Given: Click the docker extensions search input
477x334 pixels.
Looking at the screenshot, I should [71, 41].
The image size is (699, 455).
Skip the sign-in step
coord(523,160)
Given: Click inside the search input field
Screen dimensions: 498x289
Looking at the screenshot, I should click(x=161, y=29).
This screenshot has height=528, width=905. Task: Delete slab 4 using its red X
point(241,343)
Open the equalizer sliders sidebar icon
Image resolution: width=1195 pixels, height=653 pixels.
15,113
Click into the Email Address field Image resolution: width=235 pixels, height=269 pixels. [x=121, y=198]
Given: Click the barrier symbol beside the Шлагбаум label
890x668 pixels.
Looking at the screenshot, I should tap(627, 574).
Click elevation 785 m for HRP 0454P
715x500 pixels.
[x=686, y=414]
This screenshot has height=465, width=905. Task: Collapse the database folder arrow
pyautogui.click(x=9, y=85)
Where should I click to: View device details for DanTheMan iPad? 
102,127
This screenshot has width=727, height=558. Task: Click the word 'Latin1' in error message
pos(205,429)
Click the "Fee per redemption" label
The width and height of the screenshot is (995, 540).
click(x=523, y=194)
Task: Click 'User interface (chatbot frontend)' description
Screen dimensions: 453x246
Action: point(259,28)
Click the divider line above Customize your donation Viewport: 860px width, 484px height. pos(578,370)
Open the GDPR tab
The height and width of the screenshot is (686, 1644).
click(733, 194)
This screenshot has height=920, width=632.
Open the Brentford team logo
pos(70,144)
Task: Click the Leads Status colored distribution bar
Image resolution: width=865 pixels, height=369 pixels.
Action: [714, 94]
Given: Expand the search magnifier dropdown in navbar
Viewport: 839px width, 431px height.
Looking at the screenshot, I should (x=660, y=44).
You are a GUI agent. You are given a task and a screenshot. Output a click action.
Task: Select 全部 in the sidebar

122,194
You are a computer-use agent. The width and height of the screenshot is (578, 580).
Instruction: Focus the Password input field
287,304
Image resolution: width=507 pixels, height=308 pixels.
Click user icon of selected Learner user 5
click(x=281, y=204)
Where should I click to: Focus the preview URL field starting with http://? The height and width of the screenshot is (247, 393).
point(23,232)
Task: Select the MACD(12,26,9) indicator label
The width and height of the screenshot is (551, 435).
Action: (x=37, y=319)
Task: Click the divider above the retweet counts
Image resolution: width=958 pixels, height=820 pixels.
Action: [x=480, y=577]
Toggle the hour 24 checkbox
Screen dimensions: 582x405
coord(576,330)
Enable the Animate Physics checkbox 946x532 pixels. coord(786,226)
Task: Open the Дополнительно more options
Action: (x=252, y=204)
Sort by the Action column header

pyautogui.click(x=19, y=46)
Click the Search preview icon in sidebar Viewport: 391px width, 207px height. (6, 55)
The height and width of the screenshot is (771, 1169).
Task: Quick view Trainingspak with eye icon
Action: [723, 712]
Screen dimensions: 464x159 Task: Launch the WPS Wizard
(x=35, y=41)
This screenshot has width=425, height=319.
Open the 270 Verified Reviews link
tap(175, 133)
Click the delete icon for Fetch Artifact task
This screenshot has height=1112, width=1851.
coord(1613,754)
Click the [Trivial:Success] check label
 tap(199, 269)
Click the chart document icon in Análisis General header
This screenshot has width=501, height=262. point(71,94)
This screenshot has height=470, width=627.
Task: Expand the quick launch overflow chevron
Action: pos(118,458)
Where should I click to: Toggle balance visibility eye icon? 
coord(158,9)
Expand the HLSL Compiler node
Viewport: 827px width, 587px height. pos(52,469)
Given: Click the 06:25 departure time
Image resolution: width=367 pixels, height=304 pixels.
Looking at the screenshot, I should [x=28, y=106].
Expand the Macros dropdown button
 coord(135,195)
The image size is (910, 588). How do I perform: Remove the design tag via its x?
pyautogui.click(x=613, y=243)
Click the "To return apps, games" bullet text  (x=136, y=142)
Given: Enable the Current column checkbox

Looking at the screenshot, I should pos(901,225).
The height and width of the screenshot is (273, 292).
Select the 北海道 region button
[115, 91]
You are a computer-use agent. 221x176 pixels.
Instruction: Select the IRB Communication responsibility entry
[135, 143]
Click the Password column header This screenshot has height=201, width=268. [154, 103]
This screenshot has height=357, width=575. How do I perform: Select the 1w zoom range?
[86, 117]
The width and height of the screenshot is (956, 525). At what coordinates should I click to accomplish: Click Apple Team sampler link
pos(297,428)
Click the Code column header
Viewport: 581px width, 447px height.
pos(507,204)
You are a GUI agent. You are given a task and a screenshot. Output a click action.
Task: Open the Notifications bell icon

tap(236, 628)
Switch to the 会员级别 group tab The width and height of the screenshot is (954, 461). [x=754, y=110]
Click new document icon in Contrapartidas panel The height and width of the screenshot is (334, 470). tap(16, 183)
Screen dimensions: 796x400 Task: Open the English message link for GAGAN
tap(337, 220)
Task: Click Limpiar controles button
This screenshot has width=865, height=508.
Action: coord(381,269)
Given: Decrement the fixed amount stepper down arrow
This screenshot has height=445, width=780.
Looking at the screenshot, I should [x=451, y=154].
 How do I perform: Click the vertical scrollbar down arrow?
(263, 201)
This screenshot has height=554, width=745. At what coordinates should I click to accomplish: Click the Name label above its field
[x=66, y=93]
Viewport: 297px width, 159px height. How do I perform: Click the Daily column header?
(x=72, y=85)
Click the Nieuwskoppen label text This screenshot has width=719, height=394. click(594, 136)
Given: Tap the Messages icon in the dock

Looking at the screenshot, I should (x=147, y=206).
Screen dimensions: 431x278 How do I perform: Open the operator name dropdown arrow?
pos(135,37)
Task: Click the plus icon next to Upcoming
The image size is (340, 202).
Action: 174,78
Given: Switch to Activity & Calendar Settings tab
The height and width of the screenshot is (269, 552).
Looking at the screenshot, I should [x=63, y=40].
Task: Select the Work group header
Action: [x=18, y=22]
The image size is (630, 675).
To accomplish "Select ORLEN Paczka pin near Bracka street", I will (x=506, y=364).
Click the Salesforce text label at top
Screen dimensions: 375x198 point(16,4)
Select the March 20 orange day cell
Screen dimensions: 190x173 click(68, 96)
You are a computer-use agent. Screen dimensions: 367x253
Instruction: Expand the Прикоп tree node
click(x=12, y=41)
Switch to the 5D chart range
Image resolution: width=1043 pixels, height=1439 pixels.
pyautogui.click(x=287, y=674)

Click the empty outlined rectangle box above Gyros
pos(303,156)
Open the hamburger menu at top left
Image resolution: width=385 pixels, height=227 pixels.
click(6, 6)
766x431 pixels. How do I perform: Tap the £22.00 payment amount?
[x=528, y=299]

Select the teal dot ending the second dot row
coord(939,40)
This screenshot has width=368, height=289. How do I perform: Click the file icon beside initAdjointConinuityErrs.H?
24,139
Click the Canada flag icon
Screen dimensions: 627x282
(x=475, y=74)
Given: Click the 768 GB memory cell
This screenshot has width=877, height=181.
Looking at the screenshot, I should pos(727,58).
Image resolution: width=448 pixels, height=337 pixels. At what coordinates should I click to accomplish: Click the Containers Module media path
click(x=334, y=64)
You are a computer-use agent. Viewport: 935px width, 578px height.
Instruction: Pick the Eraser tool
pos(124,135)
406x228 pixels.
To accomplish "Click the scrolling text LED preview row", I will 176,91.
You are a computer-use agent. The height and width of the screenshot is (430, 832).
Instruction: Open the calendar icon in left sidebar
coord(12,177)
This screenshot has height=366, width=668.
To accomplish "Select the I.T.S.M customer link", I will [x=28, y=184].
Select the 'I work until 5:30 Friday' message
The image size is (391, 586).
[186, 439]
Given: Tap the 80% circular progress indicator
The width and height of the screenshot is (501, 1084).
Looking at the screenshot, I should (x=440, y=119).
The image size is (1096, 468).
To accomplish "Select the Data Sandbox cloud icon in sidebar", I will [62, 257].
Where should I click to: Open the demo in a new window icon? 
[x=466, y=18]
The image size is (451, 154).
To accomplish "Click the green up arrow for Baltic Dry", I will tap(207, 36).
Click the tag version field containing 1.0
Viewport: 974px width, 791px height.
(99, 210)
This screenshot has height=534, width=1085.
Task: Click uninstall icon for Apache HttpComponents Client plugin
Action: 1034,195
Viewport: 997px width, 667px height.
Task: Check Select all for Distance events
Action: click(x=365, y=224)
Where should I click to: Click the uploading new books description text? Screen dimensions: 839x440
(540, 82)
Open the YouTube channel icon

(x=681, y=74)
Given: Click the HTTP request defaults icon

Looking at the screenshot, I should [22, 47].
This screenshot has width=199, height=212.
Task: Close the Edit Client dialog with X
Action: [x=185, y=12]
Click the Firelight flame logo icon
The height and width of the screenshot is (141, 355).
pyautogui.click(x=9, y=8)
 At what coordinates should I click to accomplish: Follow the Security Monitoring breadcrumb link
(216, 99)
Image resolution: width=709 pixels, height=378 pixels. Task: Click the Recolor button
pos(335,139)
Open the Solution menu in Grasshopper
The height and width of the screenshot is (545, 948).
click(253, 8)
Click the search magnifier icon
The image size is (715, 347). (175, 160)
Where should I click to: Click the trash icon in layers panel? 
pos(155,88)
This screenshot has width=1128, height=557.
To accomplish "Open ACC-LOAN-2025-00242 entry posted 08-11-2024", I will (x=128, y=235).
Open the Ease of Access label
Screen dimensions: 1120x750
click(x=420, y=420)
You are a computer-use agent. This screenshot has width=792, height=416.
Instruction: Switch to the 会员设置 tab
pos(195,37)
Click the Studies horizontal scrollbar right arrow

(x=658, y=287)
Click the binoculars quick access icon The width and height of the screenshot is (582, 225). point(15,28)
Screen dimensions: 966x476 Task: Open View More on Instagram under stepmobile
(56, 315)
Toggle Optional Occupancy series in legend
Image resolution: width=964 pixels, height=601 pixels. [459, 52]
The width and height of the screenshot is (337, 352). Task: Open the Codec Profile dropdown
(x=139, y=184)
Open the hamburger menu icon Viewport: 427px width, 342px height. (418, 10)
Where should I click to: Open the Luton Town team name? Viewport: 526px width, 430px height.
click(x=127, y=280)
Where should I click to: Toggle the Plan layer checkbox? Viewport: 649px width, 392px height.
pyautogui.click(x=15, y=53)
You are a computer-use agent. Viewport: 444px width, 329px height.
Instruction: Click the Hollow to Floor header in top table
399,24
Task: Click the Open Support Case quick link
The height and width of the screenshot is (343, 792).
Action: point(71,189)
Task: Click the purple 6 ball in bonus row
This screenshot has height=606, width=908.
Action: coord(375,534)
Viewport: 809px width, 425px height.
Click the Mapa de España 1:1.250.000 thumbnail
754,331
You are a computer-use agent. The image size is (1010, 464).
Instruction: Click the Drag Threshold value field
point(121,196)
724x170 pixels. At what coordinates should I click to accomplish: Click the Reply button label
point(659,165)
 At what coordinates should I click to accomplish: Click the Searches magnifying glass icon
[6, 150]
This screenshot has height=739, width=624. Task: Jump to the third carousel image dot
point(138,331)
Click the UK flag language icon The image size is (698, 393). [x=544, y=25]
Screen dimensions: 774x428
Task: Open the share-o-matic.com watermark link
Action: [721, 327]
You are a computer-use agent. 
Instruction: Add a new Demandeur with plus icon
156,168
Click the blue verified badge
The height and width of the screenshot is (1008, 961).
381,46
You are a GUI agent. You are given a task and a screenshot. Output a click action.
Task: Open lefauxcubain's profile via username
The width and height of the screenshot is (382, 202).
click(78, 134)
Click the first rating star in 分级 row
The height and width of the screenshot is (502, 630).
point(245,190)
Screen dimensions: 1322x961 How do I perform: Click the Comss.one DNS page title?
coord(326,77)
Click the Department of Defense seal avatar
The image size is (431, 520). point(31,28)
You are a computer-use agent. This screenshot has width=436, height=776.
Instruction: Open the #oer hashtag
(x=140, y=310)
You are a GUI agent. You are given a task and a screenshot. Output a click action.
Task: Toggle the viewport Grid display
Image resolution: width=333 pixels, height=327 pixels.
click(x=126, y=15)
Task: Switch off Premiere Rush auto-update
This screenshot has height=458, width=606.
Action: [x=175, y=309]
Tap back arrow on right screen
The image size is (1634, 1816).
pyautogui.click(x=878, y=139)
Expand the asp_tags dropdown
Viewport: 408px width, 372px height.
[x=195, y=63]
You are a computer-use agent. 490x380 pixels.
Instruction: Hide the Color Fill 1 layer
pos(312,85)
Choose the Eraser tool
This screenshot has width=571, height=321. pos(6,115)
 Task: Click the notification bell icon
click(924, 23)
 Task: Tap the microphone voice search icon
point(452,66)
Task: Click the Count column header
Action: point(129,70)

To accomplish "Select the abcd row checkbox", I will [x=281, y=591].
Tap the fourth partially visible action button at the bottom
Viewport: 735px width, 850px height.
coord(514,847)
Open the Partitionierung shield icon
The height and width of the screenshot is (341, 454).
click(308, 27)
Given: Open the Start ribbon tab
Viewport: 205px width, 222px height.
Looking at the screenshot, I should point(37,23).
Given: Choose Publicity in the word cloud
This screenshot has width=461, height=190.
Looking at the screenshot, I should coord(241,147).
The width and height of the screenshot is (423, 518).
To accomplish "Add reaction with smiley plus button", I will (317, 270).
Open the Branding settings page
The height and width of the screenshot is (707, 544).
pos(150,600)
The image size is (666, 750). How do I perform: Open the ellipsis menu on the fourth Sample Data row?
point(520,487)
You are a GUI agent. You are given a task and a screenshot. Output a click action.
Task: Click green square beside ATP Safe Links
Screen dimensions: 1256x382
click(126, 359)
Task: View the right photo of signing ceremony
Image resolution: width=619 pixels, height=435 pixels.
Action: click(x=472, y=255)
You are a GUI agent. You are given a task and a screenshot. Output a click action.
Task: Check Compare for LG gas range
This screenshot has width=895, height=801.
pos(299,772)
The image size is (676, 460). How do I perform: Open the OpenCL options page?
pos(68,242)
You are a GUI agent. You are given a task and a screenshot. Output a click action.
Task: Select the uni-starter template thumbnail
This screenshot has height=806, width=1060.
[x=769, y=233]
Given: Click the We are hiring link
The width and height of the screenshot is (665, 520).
+ + + +
» TASK: Starting with the first line of the listing above and ending with the line that holds "Given: Click inside the search input field", return those lines exactly as written, both included.

» RESPONSE TO THE EXERCISE:
Given: Click the docker extensions search input
477x334 pixels.
Looking at the screenshot, I should [71, 41].
The image size is (699, 455).
Skip the sign-in step
coord(523,160)
Given: Click inside the search input field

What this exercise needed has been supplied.